→ WHAT YOU NEED TO DO
Below, some lines carry pictures; leave those pictures out and retype exactly the lines from the one with "Viewport: 1024px width, 733px height." through the one with "900x1180 pixels.".
----- DATASET RECORDS -----
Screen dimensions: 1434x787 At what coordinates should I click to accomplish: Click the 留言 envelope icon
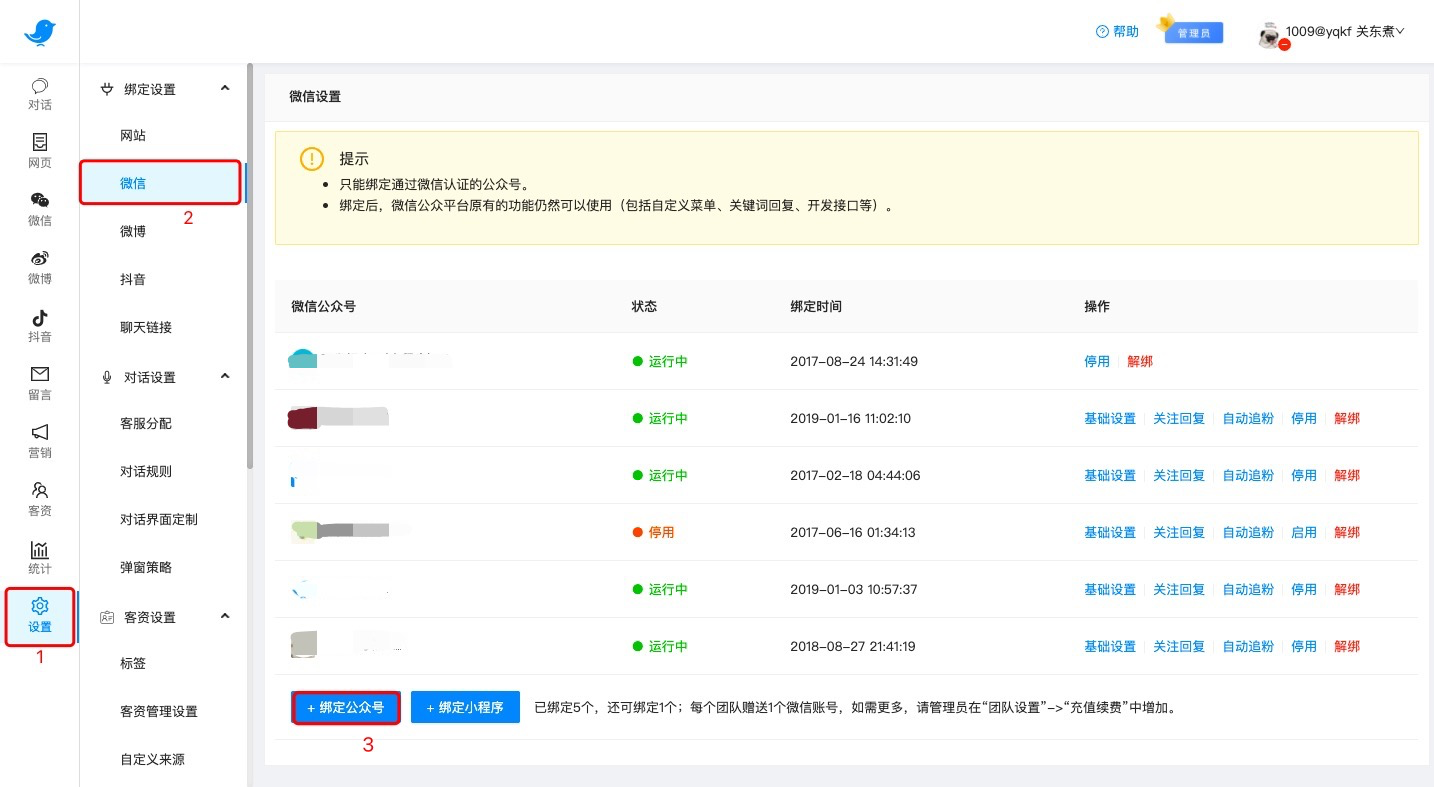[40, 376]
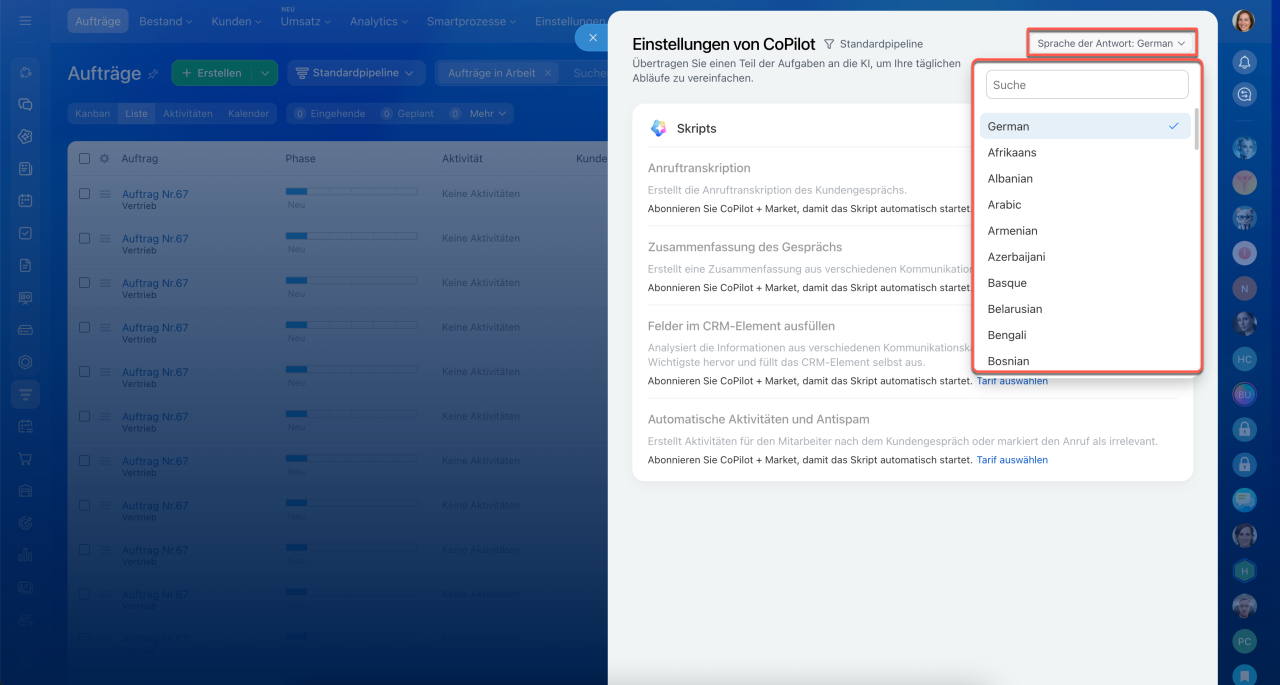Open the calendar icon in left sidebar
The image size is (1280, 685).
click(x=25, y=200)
-----
----- DATASET RECORDS -----
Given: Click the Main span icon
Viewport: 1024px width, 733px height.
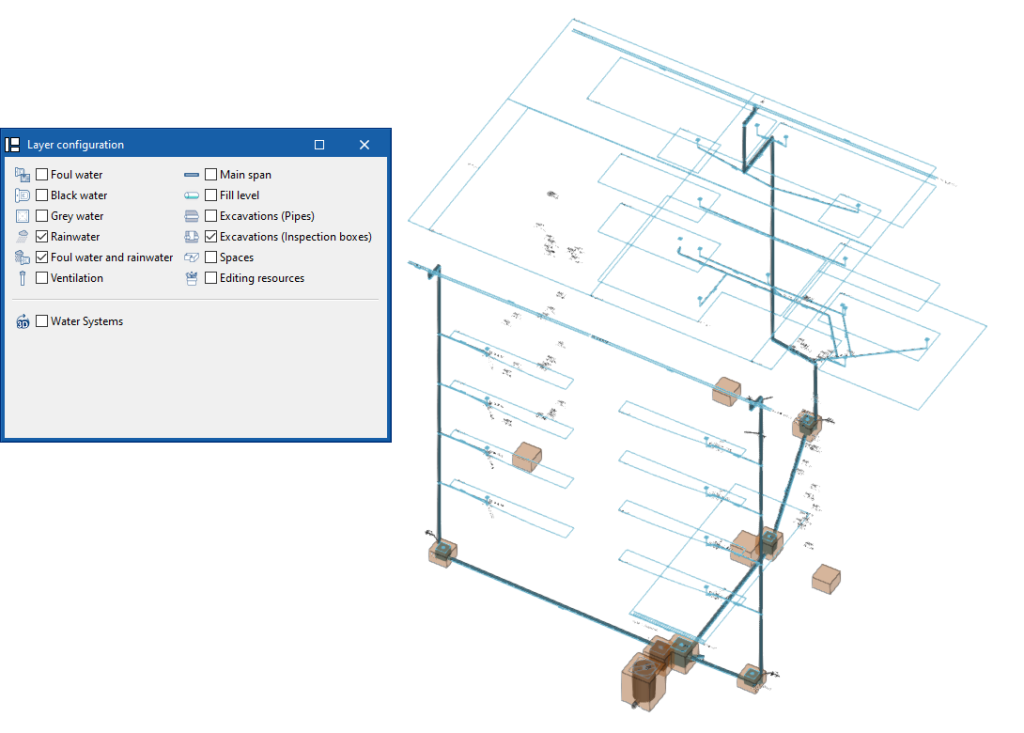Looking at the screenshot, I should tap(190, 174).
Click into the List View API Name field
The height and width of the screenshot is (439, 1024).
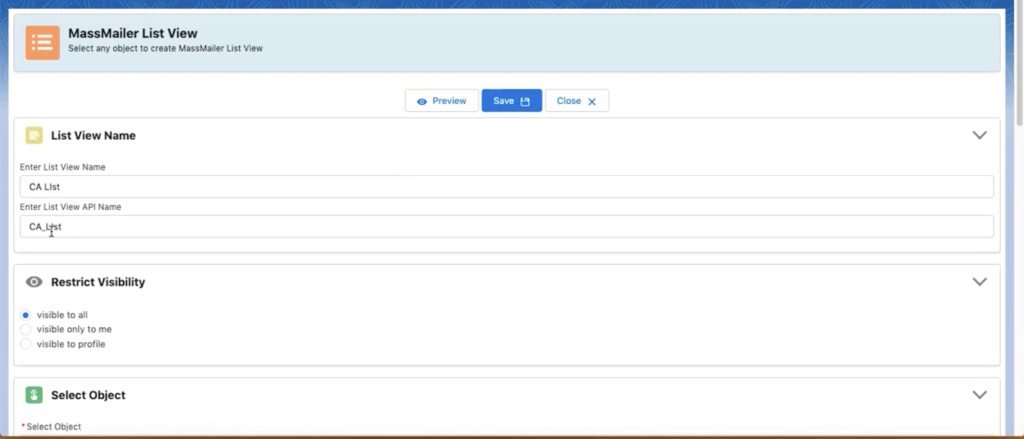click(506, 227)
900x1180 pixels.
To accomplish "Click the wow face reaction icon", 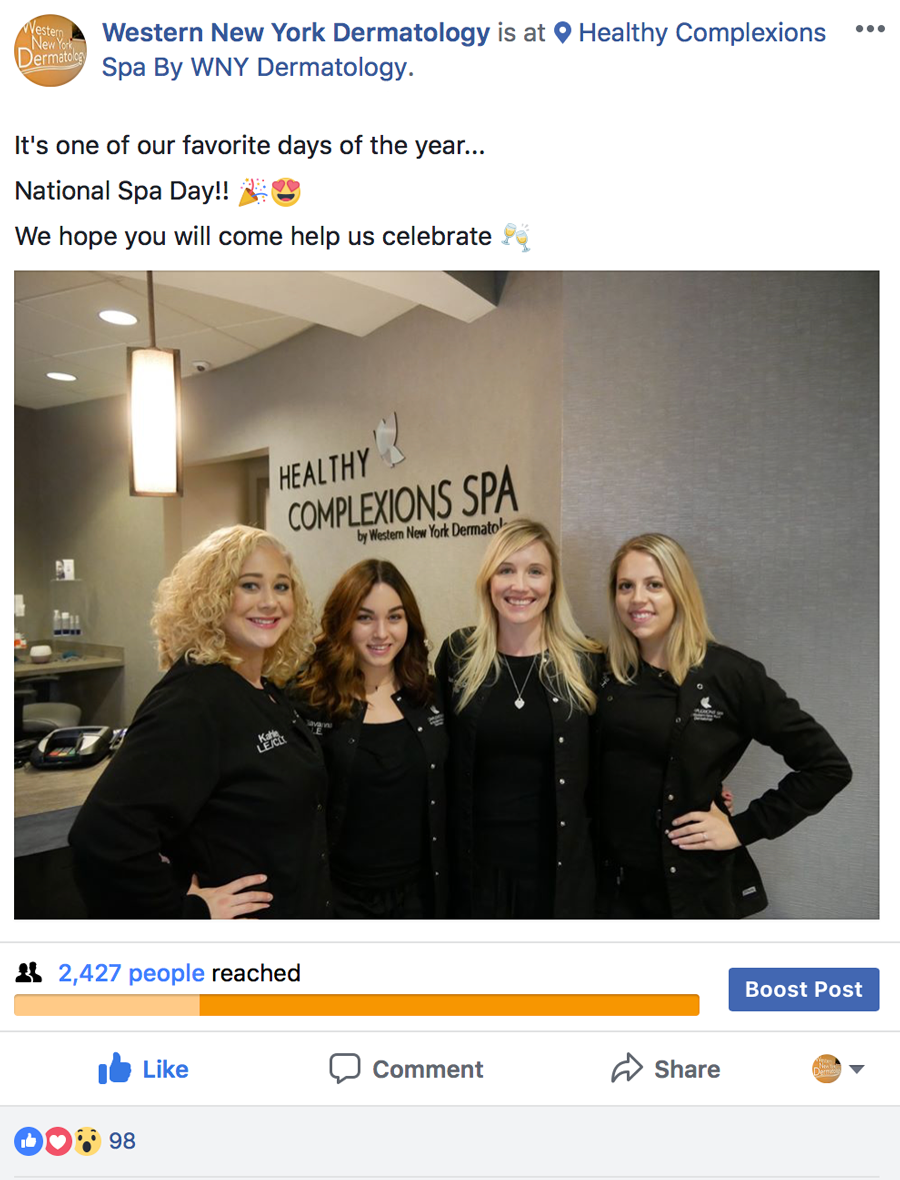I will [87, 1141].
-----
----- DATASET RECORDS -----
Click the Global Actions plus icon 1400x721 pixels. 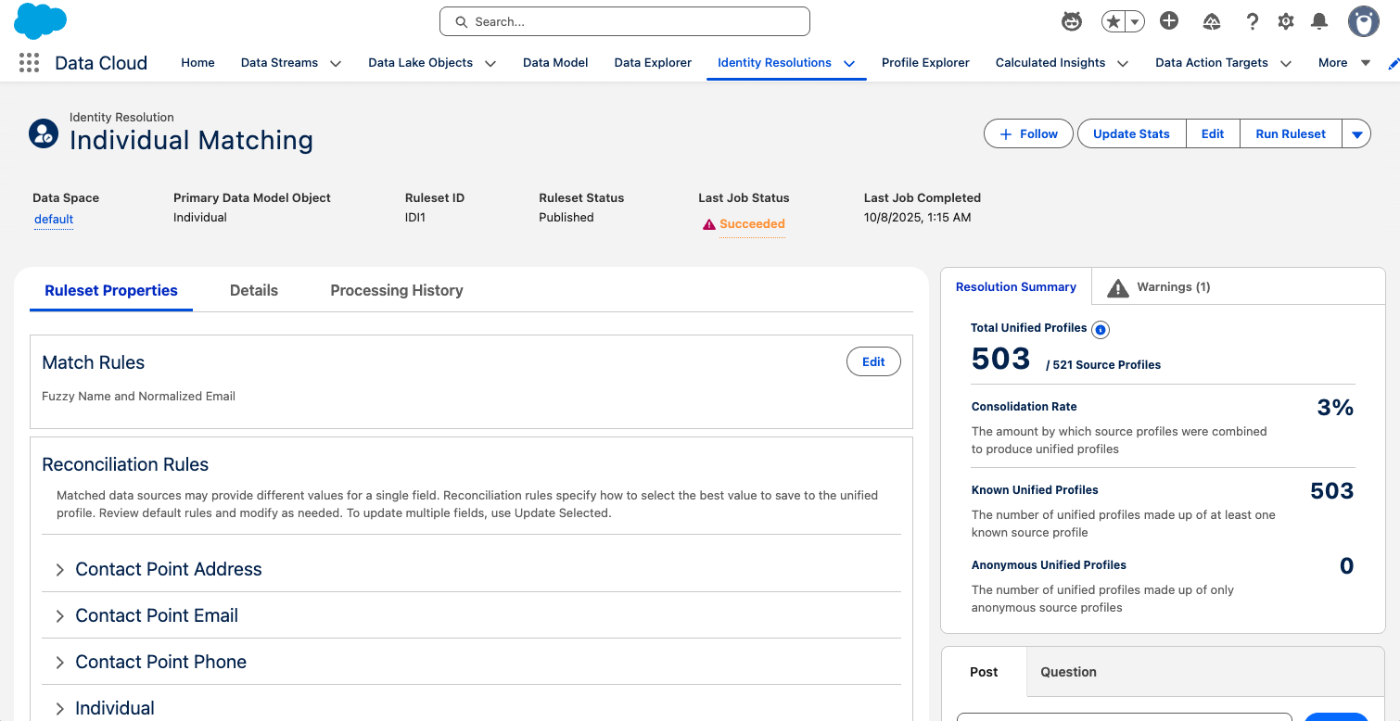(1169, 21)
-----
→ ANSWER SPACE
Viewport: 1024px width, 733px height.
Looking at the screenshot, I should tap(190, 174).
Click into the List View API Name field
The height and width of the screenshot is (439, 1024).
click(506, 227)
900x1180 pixels.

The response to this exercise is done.